* [EXERCISE DETAILS]
Lines before the one containing "The height and width of the screenshot is (225, 304)." are left out; that line and every line after it, through the end of the records, are to be reproduced exactly.

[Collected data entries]
-- Opening Marker --

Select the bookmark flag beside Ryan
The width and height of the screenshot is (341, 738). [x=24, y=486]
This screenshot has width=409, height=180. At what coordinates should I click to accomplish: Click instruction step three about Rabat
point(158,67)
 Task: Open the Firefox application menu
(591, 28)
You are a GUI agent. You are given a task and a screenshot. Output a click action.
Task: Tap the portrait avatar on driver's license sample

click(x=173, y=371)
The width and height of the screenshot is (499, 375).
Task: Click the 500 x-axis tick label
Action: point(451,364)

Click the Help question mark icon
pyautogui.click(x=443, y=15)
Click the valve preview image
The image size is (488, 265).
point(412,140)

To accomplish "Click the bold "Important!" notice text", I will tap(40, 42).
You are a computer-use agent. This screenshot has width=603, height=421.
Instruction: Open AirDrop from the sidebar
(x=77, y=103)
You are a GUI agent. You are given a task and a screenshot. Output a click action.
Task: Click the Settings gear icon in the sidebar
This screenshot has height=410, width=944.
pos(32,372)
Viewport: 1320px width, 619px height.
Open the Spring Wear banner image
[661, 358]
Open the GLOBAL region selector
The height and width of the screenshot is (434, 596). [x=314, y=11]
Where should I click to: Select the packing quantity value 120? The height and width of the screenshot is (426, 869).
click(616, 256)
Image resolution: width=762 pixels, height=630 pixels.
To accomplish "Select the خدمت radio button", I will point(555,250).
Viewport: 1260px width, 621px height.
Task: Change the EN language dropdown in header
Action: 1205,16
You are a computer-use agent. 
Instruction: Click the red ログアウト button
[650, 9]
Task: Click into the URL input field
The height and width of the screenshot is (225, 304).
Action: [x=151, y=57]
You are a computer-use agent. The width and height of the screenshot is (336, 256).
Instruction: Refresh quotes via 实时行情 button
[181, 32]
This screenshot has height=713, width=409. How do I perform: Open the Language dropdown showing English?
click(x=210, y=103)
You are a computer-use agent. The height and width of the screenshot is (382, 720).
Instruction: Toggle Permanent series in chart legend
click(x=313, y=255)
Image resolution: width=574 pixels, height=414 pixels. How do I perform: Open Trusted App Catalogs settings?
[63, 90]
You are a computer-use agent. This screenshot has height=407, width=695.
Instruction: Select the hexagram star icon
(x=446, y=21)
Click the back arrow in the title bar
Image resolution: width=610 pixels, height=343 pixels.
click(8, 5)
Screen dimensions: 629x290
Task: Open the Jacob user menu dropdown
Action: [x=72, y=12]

-- Closing Marker --

* [ANSWER FOR THIS EXERCISE]
The height and width of the screenshot is (225, 304).
Action: [x=151, y=57]
You are a computer-use agent. The width and height of the screenshot is (336, 256).
Instruction: Refresh quotes via 实时行情 button
[181, 32]
This screenshot has height=713, width=409. How do I perform: Open the Language dropdown showing English?
click(x=210, y=103)
You are a computer-use agent. The height and width of the screenshot is (382, 720).
Instruction: Toggle Permanent series in chart legend
click(x=313, y=255)
Image resolution: width=574 pixels, height=414 pixels. How do I perform: Open Trusted App Catalogs settings?
[63, 90]
You are a computer-use agent. This screenshot has height=407, width=695.
Instruction: Select the hexagram star icon
(x=446, y=21)
Click the back arrow in the title bar
Image resolution: width=610 pixels, height=343 pixels.
click(8, 5)
Screen dimensions: 629x290
Task: Open the Jacob user menu dropdown
Action: [x=72, y=12]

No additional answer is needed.